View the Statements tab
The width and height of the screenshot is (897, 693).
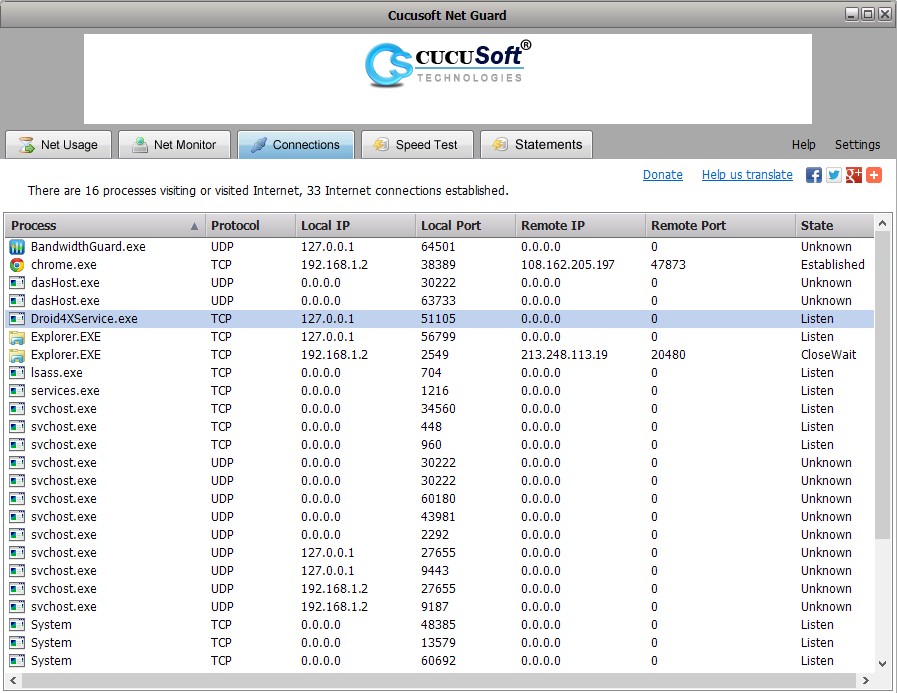coord(536,144)
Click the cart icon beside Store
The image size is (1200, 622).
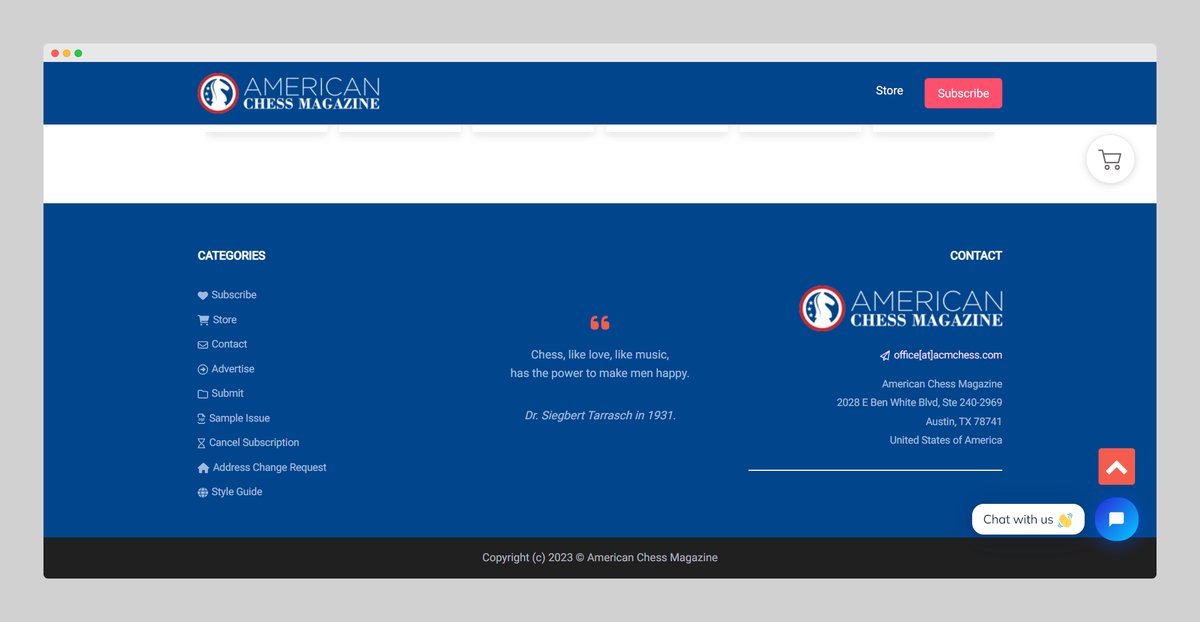tap(203, 320)
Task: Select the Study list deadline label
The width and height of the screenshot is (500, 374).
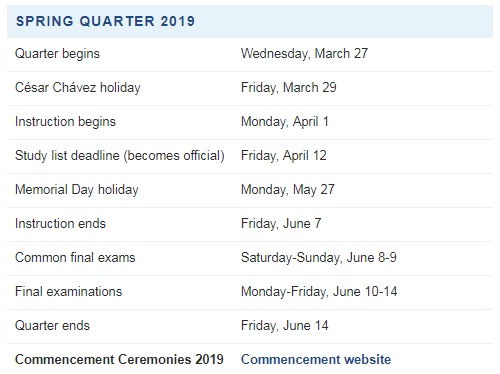Action: tap(120, 156)
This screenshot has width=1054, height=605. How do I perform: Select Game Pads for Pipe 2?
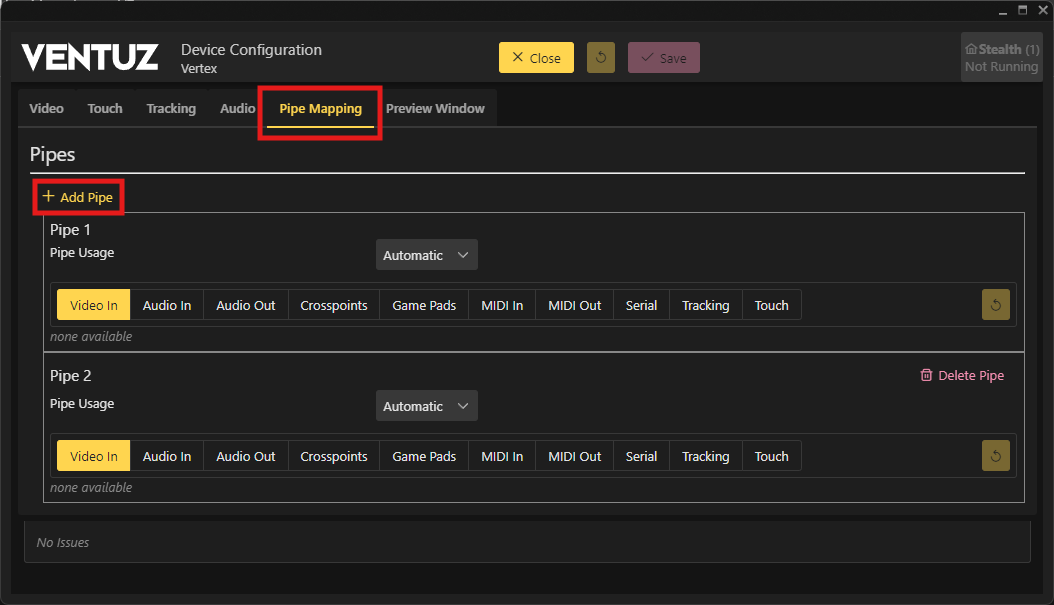pos(424,456)
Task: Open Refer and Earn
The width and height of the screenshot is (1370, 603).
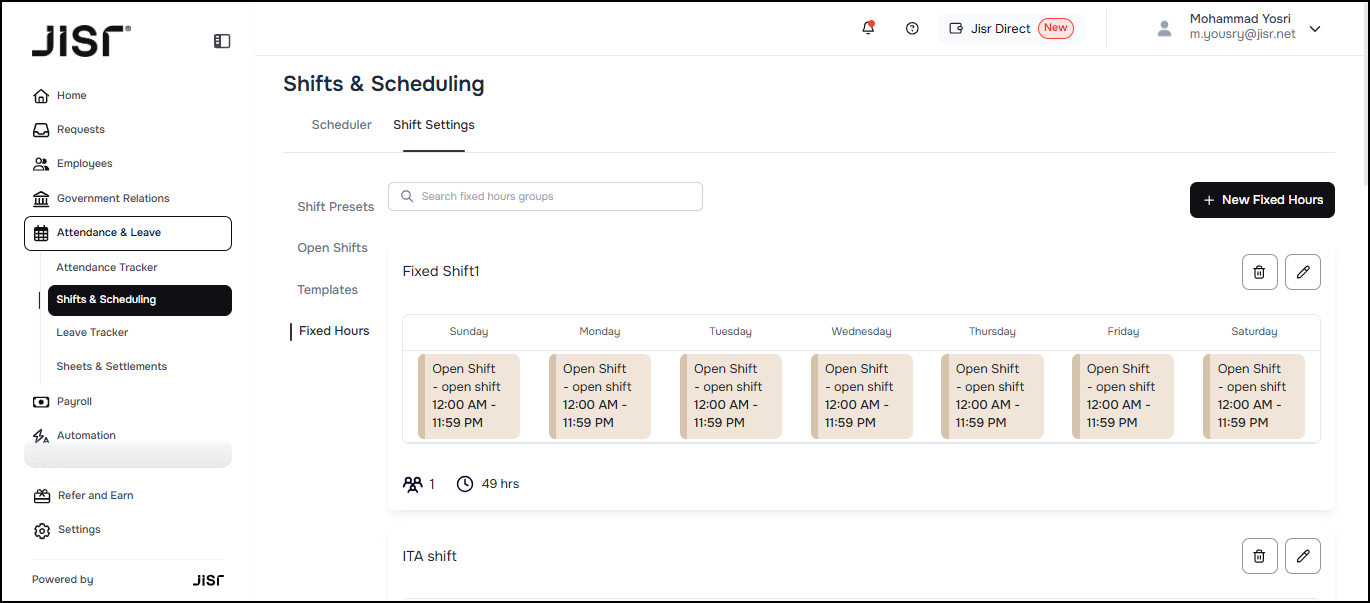Action: pyautogui.click(x=95, y=495)
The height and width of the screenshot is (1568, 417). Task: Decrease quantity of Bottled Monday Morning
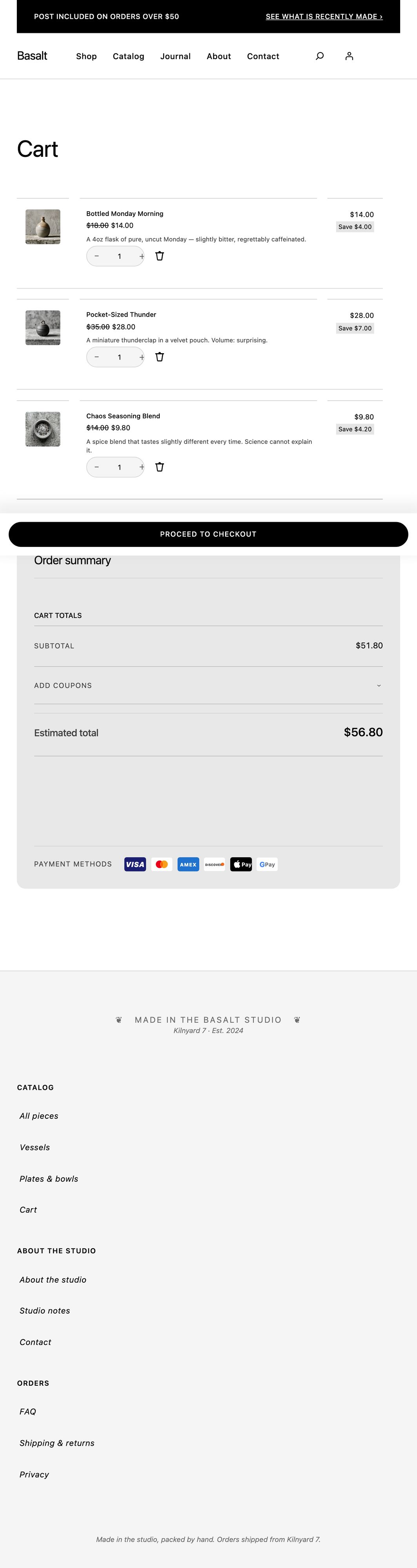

========

Required work: If a line in the entries includes the word "Task", copy that line out.

Completed exercise:
Task: Select the Study list deadline label
Task: Open Refer and Earn
The height and width of the screenshot is (1568, 417). Task: Decrease quantity of Bottled Monday Morning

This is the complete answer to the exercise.